Roger puso los ojos en blanco, exasperado. No había mesas libres, y todos los bancos y taburetes estaban cubiertos de cuerpos. Roger miró a sus amigos e inclinó la cabeza hacia el bar.

– ¿Traéis otra, muchachos?

Se fueron, Jimmy de mejor talante que Matt, y Meg se abrió paso entre una mujer gruesa y la mesa de al lado y se sentó en el banco que habían dejado libre.

Roger empezó antes de que ella pudiera tomar aliento, apartando su cerveza para inclinarse sobre la mesa y bisbisearle:

– ¿Qué pretendes? ¿Dejarme como un imbécil delante de mis colegas, estúpida bru…?

– Roger, me voy. Me…

– Así lo espero. Y que no se te ocurra…

– Roger, quiero decir que hemos terminado. Tú y yo. Me he despedido en el trabajo. He dejado la habitación. He escrito al comisario Kincaid para decirle dónde estoy. Me estoy despidiendo.

Por primera vez, que ella recordara, lo había dejado sin palabras. No hundido en un silencio deliberado, sino boquiabierto, mudo.

Por fin cerró la boca, volvió a abrirla y dijo:

– ¿Cómo que te vas? No puedes.

Meg empezó a temblar, pero se aferró a la sensación de fuerza que la había invadido.

– Sí que puedo.

– ¿Y el dinero? -dijo él, inclinándose hacia delante y bajando la voz-. Habíamos quedado…

Meg no se molestó en bajar el volumen.

– Yo no he quedado en nada. Y no verás ni un penique. Tú la querías muerta. ¿Te aseguraste de ello, Roger? No sé lo que hiciste, pero voy a dejar de encubrirte.

Él abrió los ojos, atónito.

– Me vas a delatar, ¿verdad? Bruja, te… -se interrumpió, tomó aire y cerró los ojos, y cuando los abrió había recuperado el control-. Piénsalo, Meg. Piensa en lo mucho que me echarás de menos.

Levantó una mano y le pasó un dedo por la mejilla.

Ella movió bruscamente la cabeza hacia atrás y apartó la cara.

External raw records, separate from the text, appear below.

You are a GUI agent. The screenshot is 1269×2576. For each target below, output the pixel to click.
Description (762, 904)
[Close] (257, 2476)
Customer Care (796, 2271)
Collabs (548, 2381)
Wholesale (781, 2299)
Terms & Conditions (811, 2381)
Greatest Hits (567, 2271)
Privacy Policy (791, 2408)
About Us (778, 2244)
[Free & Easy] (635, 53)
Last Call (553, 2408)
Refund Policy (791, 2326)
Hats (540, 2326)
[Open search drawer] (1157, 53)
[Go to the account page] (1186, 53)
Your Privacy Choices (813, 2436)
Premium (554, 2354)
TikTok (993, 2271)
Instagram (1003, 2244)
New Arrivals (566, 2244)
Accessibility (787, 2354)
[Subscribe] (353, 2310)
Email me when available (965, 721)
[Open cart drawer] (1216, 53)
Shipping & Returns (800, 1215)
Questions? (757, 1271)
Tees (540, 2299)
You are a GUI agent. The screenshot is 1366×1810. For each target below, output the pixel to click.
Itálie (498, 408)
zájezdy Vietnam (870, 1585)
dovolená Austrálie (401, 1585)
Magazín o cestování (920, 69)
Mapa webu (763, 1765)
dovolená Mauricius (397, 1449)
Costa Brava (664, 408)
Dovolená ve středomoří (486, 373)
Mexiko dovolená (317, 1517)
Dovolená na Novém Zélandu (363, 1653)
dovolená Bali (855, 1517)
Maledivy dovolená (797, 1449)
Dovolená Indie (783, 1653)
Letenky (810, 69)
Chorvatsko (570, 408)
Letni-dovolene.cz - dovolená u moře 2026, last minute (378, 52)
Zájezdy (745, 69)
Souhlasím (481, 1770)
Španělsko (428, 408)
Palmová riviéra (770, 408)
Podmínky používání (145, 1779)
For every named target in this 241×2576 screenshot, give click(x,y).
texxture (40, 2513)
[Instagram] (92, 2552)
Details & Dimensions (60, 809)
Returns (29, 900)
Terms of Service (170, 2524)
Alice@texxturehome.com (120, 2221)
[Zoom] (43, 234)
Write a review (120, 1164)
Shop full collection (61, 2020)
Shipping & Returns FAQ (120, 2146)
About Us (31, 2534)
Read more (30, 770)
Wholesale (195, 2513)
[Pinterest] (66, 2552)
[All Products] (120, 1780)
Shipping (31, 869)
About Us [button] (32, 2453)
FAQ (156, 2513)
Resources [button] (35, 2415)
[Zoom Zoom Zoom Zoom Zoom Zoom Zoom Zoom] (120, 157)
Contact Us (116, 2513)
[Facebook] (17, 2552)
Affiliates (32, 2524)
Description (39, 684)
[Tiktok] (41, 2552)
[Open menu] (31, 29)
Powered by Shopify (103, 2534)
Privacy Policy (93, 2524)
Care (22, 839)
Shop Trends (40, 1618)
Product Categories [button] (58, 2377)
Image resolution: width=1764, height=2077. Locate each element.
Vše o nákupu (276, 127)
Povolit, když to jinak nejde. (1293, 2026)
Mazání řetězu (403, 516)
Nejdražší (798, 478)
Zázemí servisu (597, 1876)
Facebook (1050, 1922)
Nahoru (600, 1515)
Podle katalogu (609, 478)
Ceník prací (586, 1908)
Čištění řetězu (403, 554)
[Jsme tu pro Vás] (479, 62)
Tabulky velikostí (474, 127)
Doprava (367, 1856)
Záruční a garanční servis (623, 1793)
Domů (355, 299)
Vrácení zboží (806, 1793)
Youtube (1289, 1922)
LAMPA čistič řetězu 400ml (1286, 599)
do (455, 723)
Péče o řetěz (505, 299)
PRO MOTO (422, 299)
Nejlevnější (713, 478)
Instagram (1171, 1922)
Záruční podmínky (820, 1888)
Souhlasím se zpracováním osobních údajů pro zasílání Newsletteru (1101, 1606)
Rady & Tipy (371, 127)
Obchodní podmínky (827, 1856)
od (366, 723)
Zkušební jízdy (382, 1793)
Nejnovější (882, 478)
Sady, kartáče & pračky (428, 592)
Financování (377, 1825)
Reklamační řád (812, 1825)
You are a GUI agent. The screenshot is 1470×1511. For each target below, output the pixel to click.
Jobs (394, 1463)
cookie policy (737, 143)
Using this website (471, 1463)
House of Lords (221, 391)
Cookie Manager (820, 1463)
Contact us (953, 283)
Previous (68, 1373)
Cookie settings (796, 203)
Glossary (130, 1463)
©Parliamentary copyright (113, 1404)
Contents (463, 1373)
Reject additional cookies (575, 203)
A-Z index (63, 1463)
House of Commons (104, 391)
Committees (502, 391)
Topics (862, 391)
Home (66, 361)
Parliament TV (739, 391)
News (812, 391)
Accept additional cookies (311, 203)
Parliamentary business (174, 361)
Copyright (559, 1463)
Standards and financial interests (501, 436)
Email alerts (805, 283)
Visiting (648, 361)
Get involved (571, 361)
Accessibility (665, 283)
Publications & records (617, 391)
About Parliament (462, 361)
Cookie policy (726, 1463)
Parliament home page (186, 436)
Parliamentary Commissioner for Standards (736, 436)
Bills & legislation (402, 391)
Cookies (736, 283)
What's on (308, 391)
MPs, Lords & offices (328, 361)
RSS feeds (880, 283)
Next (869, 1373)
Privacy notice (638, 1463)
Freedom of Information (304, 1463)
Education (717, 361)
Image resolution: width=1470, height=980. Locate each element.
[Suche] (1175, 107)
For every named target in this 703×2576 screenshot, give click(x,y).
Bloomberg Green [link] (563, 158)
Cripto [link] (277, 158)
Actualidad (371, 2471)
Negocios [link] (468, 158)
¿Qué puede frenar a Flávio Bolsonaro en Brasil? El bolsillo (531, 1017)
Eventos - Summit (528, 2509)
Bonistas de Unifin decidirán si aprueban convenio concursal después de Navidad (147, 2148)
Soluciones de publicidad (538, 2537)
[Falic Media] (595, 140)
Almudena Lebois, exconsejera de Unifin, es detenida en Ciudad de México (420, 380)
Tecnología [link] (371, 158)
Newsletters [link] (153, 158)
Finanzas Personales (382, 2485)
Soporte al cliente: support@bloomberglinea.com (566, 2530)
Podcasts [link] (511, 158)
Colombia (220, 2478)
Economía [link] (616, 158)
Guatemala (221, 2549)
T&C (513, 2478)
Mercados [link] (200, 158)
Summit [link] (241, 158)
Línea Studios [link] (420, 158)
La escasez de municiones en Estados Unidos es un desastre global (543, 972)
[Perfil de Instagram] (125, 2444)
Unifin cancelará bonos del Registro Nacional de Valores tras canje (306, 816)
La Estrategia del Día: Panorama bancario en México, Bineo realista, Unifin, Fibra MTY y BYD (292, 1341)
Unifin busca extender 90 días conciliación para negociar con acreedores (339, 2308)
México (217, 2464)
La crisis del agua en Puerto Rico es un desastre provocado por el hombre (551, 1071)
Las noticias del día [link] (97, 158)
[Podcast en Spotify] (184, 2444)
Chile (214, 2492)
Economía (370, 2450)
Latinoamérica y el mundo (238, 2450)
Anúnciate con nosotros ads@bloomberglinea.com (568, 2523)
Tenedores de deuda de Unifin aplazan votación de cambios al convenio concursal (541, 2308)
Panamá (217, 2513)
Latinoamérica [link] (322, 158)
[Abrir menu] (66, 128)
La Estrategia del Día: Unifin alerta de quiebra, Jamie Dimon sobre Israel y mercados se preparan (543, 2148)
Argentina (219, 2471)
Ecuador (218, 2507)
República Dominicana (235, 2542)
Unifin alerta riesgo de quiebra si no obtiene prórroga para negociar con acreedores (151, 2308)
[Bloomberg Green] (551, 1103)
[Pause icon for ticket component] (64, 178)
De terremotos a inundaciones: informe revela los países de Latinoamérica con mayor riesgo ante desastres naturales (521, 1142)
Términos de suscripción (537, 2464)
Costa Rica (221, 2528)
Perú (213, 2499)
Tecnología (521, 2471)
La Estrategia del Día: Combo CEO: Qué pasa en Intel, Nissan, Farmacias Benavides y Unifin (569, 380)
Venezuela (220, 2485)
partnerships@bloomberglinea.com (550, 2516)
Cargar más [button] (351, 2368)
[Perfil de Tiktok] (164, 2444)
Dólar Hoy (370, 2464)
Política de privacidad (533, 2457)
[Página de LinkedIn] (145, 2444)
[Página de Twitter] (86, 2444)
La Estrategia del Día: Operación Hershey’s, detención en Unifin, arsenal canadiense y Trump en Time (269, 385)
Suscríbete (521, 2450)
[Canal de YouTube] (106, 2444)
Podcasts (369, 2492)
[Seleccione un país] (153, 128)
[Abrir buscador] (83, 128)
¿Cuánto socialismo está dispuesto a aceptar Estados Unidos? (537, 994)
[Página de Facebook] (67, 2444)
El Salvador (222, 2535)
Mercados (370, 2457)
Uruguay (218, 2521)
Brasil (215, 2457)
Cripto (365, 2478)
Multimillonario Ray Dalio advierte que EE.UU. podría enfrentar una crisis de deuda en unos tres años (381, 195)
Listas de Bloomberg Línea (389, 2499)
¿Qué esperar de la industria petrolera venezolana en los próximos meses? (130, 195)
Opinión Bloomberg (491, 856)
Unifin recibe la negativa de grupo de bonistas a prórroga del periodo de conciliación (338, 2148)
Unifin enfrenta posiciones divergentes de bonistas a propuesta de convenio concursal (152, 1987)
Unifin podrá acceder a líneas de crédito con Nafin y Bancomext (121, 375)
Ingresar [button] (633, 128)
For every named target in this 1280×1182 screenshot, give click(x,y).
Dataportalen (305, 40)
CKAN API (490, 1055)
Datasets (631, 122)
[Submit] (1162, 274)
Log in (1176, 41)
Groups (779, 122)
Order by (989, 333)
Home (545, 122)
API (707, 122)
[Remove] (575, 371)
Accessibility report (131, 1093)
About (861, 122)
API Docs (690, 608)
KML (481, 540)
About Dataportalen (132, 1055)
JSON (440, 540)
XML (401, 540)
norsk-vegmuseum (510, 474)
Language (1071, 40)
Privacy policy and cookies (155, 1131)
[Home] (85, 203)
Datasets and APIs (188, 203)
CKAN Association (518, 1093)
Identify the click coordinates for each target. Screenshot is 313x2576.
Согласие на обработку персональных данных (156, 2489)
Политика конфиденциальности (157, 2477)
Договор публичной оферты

– Así están las cosas, entonces -dijo, con todo su veneno-. Corre a casa de papá y mamá. No tienes ningún otro sitio donde ir. Trabaja en el garaje de tu padre, deja que todos los viejos obscenos que entren te toquen el trasero, cámbiales los pañales sucios a los críos de tu hermana. Adelante. Y cuéntale a tu querido comisario lo que quieras porque no van a colgarme la culpa de nada-. La sonrisa de Roger no tenía nada de agradable-. Te gusta el comisario, ¿eh? He visto cómo lo miras. Pues está muy lejos de tus posibilidades, eres más estúpida de lo que creía.